S’il a moins de projets théâtraux dans les années à venir, ce n’est pas pour autant que Fabrice Murgia met de côté la création. Après ses apparitions au cinéma et à la télévision (« Odette Tout le Monde », « Melting Pot Café »), il est prêt à se placer de l’autre côté de la caméra avec un projet de court-métrage, dont la réalisation a débuté en décembre. « C’est l’histoire d’un metteur en scène qui doit terminer une pièce. Il apprend que son père est mourant et il doit faire un choix : terminer son œuvre ou aller au chevet de son père. » Fabrice Murgia ne prend pas trop de risques donc, en restant, comme à son habitude, dans son domaine.
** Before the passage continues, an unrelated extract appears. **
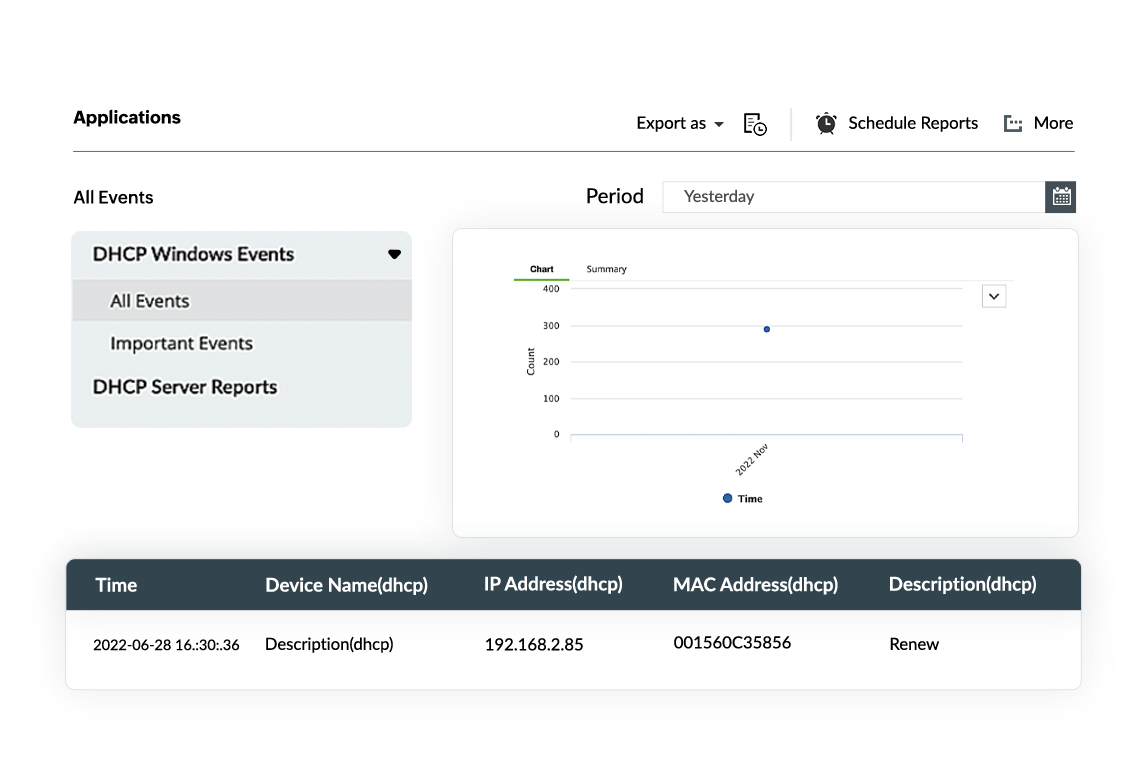This screenshot has width=1146, height=783.
Task: Click the data point on the chart
Action: coord(767,329)
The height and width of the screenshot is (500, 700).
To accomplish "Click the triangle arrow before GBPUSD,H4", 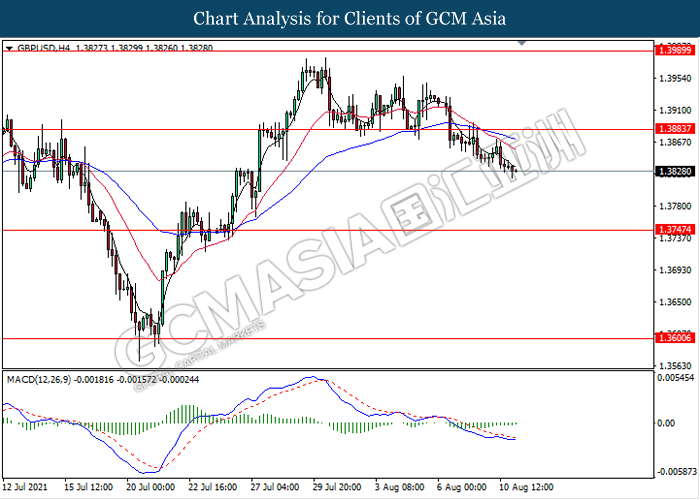I will coord(9,47).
Il coopérera sur ce projet avec son frère, David Murgia, ainsi qu’avec Sergi López, qui interprétera le rôle principal.
En quatre dates
2006 : est remarqué pour son rôle dans « Odette Tout le Monde » d’Eric-Emmanuel-Schmitt.
2007-2010 : joue un des personnages principaux dans la série « Melting Pot Café ».
2009 : explose sur la scène théâtrale avec sa pièce « Le Chagrin des Ogres » soutenue par Jean-Louis Colinet.
2016 : est nommé directeur du Théâtre National de la Communauté française avec 80% des voix.